The male gender predominated, with 8330 cases (73%) reported; females accounted for only 3151 cases (27%). The median age group affected was 55 to 59 years. The most common primary site was the skin and soft tissues (n = 7244, 63%), followed by the bones of the skull and face (n = 1277, 11%) and the oral cavity (n = 1108, 10%; Figure 1A). The most common histologic subtypes were malignant fibrous histio-cytoma (MFH, n = 3563, 31%), Kaposi sarcoma (KS, n = 2311, 20%), and hemangiosarcoma (n = 895, 8%; Figure 1B).

Figure 1.

Figure 1

Adult cohort: distribution of (A) primary site and (B) histology.

Complete TNM stage information, including stage grouping, was reported for 1022 patients, representing 9% of the adult cohort.
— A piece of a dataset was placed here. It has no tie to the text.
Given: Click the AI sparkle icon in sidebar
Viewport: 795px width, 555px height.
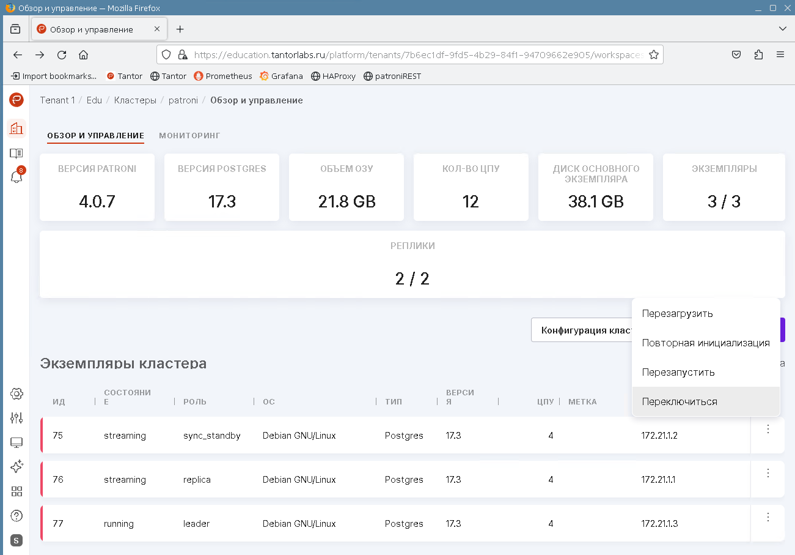Looking at the screenshot, I should click(16, 467).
In these patients, stage I accounted for 387 patients (38%), stage II accounted for 322 patients (32%), stage III accounted for 111 patients (11%), and stage IV accounted for 202 patients (20%).

In all, 5835 adult patients (51%) underwent surgery without radiation therapy, 993 patients (9%) underwent radiation therapy without surgery, and 2063 patients (18%) underwent both radiation and surgery. In addition, 2244 patients (20%) received neither radiation therapy nor surgery, and treatment details were not fully reported in 346 patients (3%).
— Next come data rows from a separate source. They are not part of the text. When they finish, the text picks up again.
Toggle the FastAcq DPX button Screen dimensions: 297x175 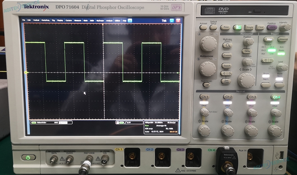tap(271, 27)
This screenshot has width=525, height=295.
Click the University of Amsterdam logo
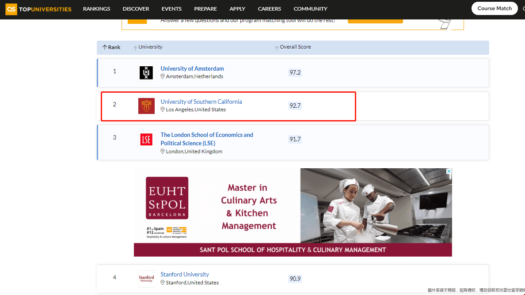pos(146,73)
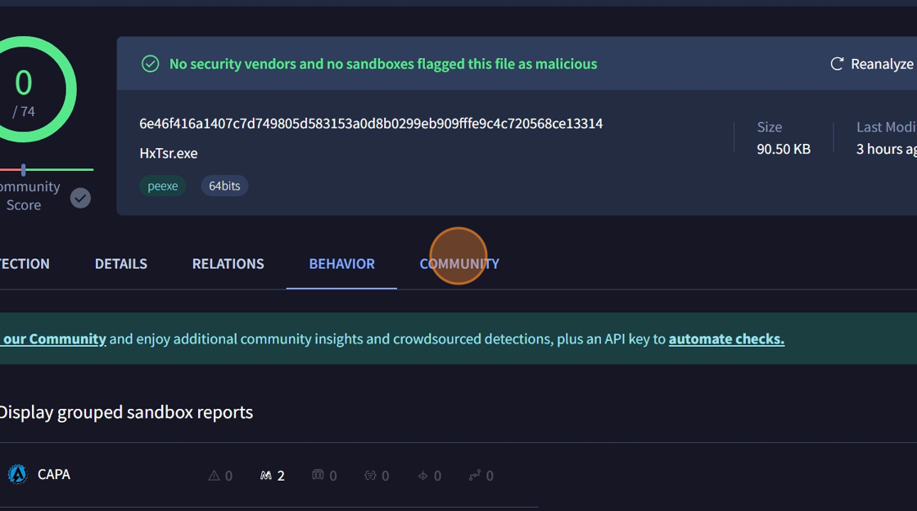Click the warning triangle icon in CAPA row

coord(215,475)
Overall 2-, 5-, and 10-year survival rates for all adult sarcoma patients were 76%, 66%, and 61%, respectively. MFH and liposarcoma demonstrated 5-year survival rates of 90% or higher, while particularly poor prognoses were noted with KS, rhabdomyosarcoma, and hemangiosarcoma, each with 5-year survival under 50% (Table 1). A Kaplan-Meier plot was generated to depict survival as stratified by stage (Figure 2); this comparison reached significance on log-rank testing (P <.001).

Table 1.

Two-, 5-, and 10-Year Cause-Specific Survival Rates for Adult Sarcomas, Stratified by Histologic Type (%).

2-Year 5-Year 10-Year
All adult sarcomas 76 66 61
Chondrosarcoma 93 87 77
Chordoma 90 80 65
Hemangiosarcoma 59 44 40
Kaposi sarcoma 49 32 29
Liposarcoma 97 96 90
Malignant fibrous histiocytoma 94 90 88
Malignant myomatous neoplasm 87 81 73
Malignant nerve sheath tumor 80 69 62
Osteosarcoma 71 59 52
Rhabdomyosarcoma 55 36 32

Figure 2.

Figure 2

Adult cohort: Kaplan-Meier survival plot for cause-specific survival as stratified by stage.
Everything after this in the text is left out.